What will ₹ 500 amounts to in 10 years after its deposit in a bank which pays annual interest rate of $10 \%$ compounded annually?

Solution:
$
\mathrm{P}=₹ 500, \text { C. } . \mathrm{I}=10 \%, \text { Amount after } 1 \text { year }=\mathrm{P}\left(1+\frac{r}{100}\right)=500+\left(1+\frac{10}{100}\right)=500\left(\frac{11}{10}\right)
$
Amount after 2 years $=500\left(\frac{11}{10}\right)^2$
Now $a=500\left(\frac{11}{10}\right), r=\frac{500\left(\frac{11}{10}\right)^2}{500\left(\frac{11}{10}\right)}=\frac{11}{10}$
$
t_n=a r^{n-1}, t_{10}=500\left(\frac{11}{10}\right)\left(\frac{11}{10}\right)^9=500\left(\frac{11}{10}\right)^{10}=500(1.1)^{10}=500(2.5937)=1296.87
$
Aliter:
Amount after 1 year $=500\left(1+\frac{10}{100}\right)=500\left(\frac{11}{10}\right)$
Amount after 2 years $=500\left(\frac{11}{10}\right)\left(\frac{11}{10}\right)=500\left(\frac{11}{10}\right)^2$
So amount after 10 years $=500\left(\frac{11}{10}\right)^{10}=1296.87$

Question 12 .
In a certain town, a viral disease caused severe health hazards upon its people disturbing their normal life.
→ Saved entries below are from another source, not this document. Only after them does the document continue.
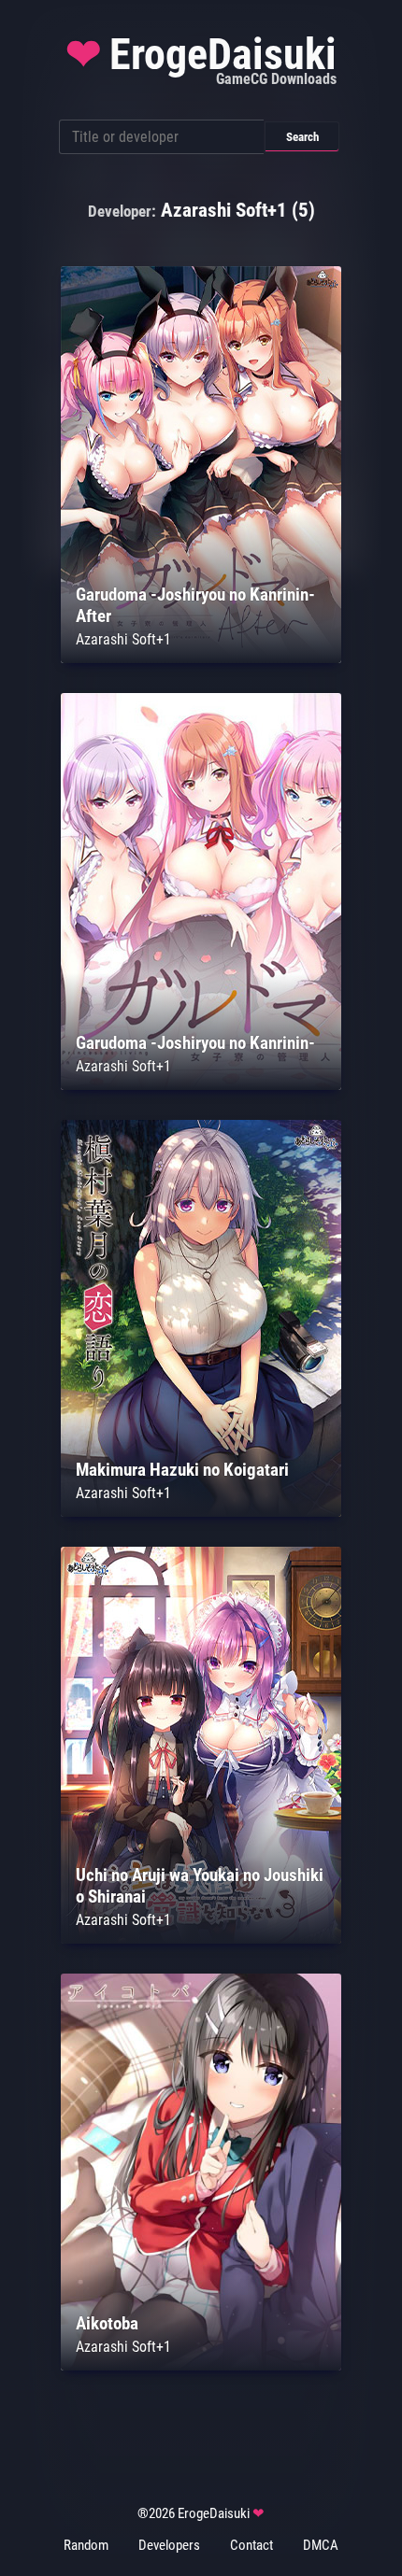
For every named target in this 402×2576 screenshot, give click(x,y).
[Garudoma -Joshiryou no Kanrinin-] (201, 1085)
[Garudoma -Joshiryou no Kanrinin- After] (201, 658)
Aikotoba (107, 2323)
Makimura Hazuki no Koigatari (182, 1469)
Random (86, 2545)
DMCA (320, 2545)
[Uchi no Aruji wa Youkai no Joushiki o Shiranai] (201, 1938)
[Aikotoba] (201, 2365)
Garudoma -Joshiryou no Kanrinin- (195, 1043)
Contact (251, 2545)
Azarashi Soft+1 (123, 639)
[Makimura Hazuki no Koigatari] (201, 1512)
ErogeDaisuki (201, 59)
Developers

It was found that on each day, the virus which caused the disease spread in Geometric Progression. The amount of infectious virus particle gets doubled each day, being 5 particles on the first day. Find the day when the infectious virus particles just grow over $1,50,000$ units?
Solution:
$
\begin{aligned}
& \mathrm{a}=5, \mathrm{r}=2, \mathrm{t}_{\mathrm{n}}>150000 \text {, To find ' } \mathrm{n} \text { ' } \\
& t_n=a r^{n-1}=150000(\text { i.e }) 5(2)^{n-1}=150000 \\
& \Rightarrow 2^{n-1}=\frac{150000}{5}=30000 \\
& 2^{15}=32768 \text { and } 2^{14}=16384
\end{aligned}
$
We are given $2^{n-1}>30000 \Rightarrow 2^{15}=32768>30000 \Rightarrow n-1=14 \Rightarrow n=15$
On the $15^{\text {th }}$ day it will grow over 150000 units.